### Work to complete
Omit the pictures and retype only the lines from the one containing "Where should I" through the end of the listing, both ends included.

### Data for the task
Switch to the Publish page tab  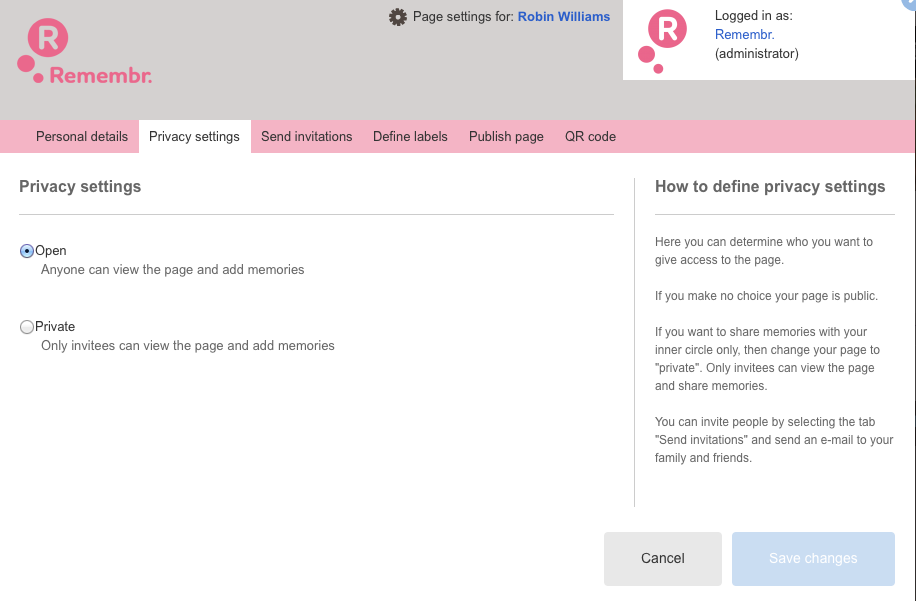(x=506, y=136)
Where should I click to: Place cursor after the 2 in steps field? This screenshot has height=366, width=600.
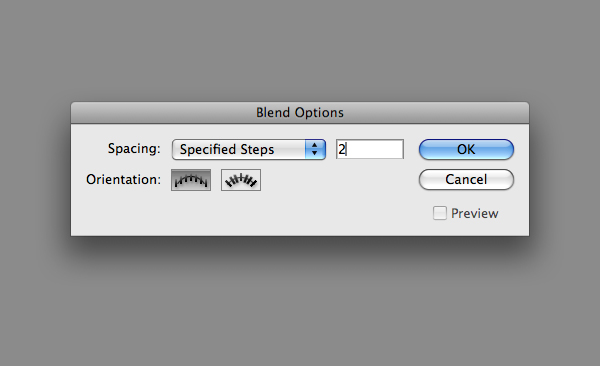click(x=346, y=149)
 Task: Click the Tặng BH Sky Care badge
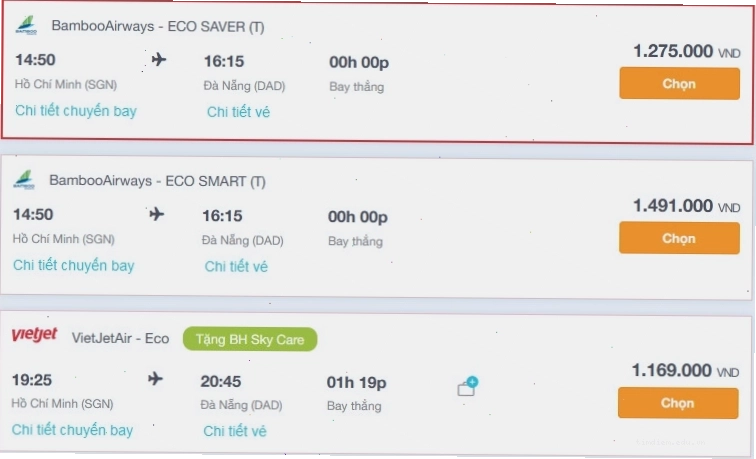(x=250, y=339)
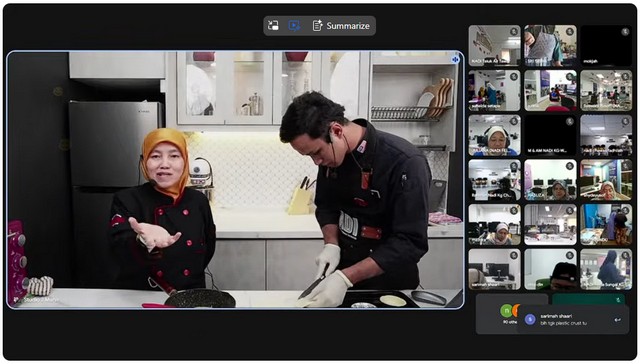Select the black M & AM NADI video tile

tap(550, 135)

### Answer to this exercise
Where should I click to: Place cursor after the 2 in steps field? This screenshot has height=366, width=600.
click(x=346, y=149)
 Task: Click the Tặng BH Sky Care badge
(x=250, y=339)
Select the black M & AM NADI video tile

tap(550, 135)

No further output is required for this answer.